# Olympus C-5000 zoom, flash?



## Talonstorm (Feb 16, 2005)

Hi. I am pretty new here, but I have a few questions. I recently purchased an Olympus c-5000 zoom digital camera to take photos of my tanks. I am having soem trouble figuring out which settings and how to adjust them to get decent tank pictures. I figured out how to change the f setting, the max is 8.0 on my camera. That helped quite a bit, but my fish are still quite blurry. What other settings should I change? Another question, should I try getting a remote flash? I have tried to find the cable required to connect the camera to a remote flash, but the cheapest I find is it for like $60, then I would still have to buy a flash on top of that. Any ideas?

Thanks,
Tina


----------



## niko (Jan 28, 2004)

Tina,

I'm about to post the "3 of 3" section of the posts "Avoiding image blur". That part will explain in very simple terms about camera settings. For now, learn how to adjust the shutter speed and try to shoot with a speed of 1/30 or faster (1/60, 1/125...)
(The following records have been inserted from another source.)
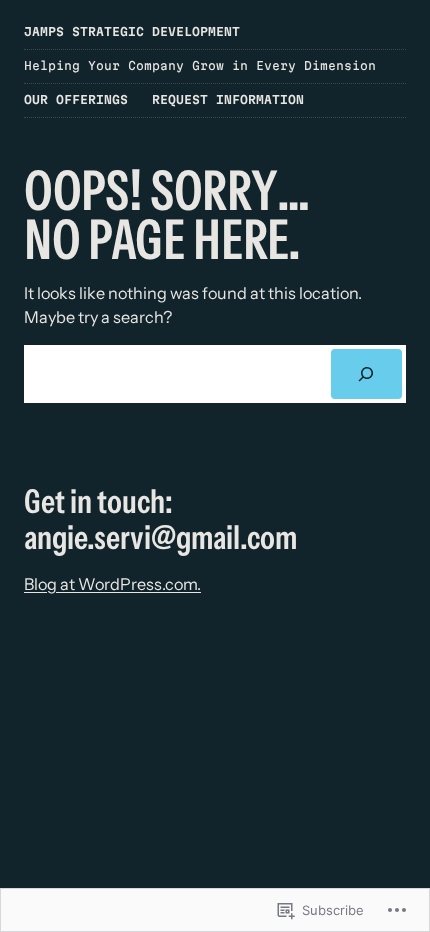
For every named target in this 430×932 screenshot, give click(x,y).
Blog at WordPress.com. (112, 584)
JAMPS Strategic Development (132, 31)
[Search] (366, 374)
External flash is very useful but if your tank is brighly lit you may not need it. For shooting fish, especially fast moving ones, a flash is almost a must though. You do need external flash because the on-camera flashes will force you to angle the camera to avoid reflections. Look at aftermarked cables and flashes - they are much cheaper than the original manufacturer's. Make sure they specifically say they are compatible with your flash.

When or if you get an external flash you may want to soften the light by using a diffuser in front of the flash. The cheapest/easiest to get/use looks like this - just a plastic "box" that fits snugly on the flash.

--Nikolay


----------



## Talonstorm (Feb 16, 2005)

Thanks! I will look on ebay for a flash and cable that are compatible.

Tina


----------